Investment and Growth
The economic emergence status that Cameroon aspires to attain by 2035 passes through investment that triggers growth. Economic analysts hold that for a country to attain emergence, its investment (public and private put together) must contribute at least 25 per cent to the country's Gross Domestic Product (GDP) for a minimum of three decades going.
In Cameroon, statistics contained in the 2013 Finance Law show that private investment improved by 8.4 per cent in 2012, representing a 19.5 per cent contribution to GDP. 2013-2015 projections show an average of 20.8 per cent contribution of private investment to GDP. Meanwhile, public investment grew by 19.9 per cent, representing 2.8 per cent to GDP. Mathematically, the 19.5 per cent of the private sector and 2.8 per cent of the public sector give 22.3 per cent of investment's contribution to growth.
This falls short of the minimum 25 per cent. Thus, the country's growth rate has been stagnating at barely 5 per cent, below the 5.5 per cent annual growth rate as wished in the 2010-2020 Growth and Employment Strategy Paper and far below the double-digit growth required of a middle-income economy. This also comprises sustainable wealth and job creation, indispensable ingredients to meaningful growth.
The April 18, 2013 law and the accompanying texts of application, give incentives to investors capable of wooing even the most reticent to want to conquer the national market, especially in a country where natural resources are aplenty and political and social stability doubly assured.
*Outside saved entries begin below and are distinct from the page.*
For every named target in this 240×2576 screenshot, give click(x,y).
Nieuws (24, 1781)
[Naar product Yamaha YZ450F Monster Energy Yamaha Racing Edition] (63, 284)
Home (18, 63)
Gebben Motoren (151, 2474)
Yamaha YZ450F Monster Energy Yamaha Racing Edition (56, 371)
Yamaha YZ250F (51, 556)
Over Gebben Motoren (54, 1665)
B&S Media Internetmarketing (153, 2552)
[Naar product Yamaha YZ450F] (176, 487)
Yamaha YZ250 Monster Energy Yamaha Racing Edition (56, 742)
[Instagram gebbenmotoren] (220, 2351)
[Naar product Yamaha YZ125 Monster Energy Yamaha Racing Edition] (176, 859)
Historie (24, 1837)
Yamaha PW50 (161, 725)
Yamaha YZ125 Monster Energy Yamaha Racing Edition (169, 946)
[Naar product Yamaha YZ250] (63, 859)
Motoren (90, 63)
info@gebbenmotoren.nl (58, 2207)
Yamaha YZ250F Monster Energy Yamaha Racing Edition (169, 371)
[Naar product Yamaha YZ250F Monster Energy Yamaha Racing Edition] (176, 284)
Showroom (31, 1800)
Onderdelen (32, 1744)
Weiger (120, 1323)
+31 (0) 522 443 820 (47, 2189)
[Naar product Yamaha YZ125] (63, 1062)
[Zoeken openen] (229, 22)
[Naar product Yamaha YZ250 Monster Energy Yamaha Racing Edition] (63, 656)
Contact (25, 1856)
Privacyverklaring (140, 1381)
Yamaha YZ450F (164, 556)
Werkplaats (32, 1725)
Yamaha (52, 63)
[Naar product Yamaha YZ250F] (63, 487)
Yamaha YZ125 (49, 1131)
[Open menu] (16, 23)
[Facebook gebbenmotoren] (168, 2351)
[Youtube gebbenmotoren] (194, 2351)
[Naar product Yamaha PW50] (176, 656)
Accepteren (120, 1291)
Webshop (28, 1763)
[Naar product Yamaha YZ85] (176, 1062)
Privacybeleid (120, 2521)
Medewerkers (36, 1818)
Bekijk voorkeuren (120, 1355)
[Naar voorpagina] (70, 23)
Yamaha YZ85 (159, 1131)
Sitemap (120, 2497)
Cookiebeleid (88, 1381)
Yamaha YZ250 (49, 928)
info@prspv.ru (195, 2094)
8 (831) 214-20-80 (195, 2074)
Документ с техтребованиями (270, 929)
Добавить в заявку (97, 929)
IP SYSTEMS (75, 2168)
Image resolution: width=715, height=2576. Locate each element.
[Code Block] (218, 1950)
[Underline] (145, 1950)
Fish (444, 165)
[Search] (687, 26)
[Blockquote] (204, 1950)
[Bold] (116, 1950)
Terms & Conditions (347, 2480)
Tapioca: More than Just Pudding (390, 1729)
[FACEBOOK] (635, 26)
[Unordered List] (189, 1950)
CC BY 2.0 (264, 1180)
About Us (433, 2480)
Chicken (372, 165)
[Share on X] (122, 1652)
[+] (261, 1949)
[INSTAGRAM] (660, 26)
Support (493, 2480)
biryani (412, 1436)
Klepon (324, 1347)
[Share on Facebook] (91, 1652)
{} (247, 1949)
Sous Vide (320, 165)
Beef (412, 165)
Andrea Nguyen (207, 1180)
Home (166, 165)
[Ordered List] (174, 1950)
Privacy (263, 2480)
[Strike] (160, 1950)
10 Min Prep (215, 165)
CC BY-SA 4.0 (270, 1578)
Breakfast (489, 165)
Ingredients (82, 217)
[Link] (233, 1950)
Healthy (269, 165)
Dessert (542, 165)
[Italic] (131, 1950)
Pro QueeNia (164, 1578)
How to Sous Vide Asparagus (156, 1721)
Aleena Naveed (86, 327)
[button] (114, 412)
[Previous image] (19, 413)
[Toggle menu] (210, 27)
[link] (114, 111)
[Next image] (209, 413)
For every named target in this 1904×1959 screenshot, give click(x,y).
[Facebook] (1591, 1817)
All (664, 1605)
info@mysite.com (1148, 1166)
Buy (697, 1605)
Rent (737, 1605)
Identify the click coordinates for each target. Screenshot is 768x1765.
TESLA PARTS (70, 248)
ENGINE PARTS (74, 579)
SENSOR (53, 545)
Investors or potential ones have always complained of high and numerous taxes and other bottlenecks. Today, the law makes provision for tax, customs and administrative as well as financial incentives. The texts of application specify the mode of operation.
Should investments sprout up in the country commensurate with the good laws in place, then, employment would no longer be a problem and he who creates employment, generates wealth and develops the economy. With it, the situation where almost everybody waits on government for employment and curses the system when it is not forthcoming or worth the salt would be a thing of the past. Only then can embarrassing situations like the recent recruitment of 25,000 certificate holders into the public service wherein over 300,000 people applied, each expecting a place in the sun, would be averted.